(Data to process begins)

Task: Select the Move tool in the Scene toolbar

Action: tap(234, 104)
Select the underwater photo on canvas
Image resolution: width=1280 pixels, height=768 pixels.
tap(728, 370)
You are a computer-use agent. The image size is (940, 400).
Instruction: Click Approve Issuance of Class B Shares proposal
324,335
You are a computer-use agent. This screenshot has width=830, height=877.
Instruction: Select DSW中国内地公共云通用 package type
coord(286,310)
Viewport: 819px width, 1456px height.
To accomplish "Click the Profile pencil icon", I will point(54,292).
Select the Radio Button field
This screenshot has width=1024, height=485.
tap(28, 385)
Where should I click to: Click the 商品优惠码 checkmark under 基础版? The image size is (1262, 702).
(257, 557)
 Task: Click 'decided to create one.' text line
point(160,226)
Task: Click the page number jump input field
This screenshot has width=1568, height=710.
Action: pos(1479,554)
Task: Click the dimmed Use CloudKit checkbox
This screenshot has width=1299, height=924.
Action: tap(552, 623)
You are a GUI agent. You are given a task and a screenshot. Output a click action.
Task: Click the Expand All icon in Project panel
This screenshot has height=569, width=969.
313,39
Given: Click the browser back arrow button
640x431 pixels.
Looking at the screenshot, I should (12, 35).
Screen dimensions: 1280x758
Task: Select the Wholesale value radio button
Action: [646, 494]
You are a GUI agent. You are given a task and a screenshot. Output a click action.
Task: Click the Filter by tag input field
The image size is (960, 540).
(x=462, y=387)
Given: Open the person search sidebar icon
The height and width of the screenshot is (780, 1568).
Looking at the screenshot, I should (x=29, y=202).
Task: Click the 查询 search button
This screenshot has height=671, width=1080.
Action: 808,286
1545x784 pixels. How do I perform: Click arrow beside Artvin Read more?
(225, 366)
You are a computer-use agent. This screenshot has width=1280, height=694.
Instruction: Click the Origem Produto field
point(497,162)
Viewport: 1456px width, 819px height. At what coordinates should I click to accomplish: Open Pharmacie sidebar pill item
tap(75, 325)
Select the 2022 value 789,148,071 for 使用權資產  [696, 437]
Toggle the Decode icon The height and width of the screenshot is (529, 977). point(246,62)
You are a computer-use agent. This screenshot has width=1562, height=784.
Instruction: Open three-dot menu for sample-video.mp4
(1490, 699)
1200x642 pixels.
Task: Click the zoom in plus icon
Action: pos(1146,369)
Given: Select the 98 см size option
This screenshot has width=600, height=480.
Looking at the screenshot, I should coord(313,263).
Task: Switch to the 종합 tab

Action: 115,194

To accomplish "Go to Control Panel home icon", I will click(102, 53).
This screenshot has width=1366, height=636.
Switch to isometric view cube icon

(Data to process ends)

## Instructions for the task:
Which lines belong in the answer? Exactly those from the first line of the entries through the line holding "Task: Click the dimmed Use CloudKit checkbox", inclusive, copied unchanged.

## Answer box:
Task: Select the Move tool in the Scene toolbar

Action: tap(234, 104)
Select the underwater photo on canvas
Image resolution: width=1280 pixels, height=768 pixels.
tap(728, 370)
You are a computer-use agent. The image size is (940, 400).
Instruction: Click Approve Issuance of Class B Shares proposal
324,335
You are a computer-use agent. This screenshot has width=830, height=877.
Instruction: Select DSW中国内地公共云通用 package type
coord(286,310)
Viewport: 819px width, 1456px height.
To accomplish "Click the Profile pencil icon", I will point(54,292).
Select the Radio Button field
This screenshot has width=1024, height=485.
tap(28, 385)
Where should I click to: Click the 商品优惠码 checkmark under 基础版? The image size is (1262, 702).
(257, 557)
 Task: Click 'decided to create one.' text line
point(160,226)
Task: Click the page number jump input field
This screenshot has width=1568, height=710.
Action: pos(1479,554)
Task: Click the dimmed Use CloudKit checkbox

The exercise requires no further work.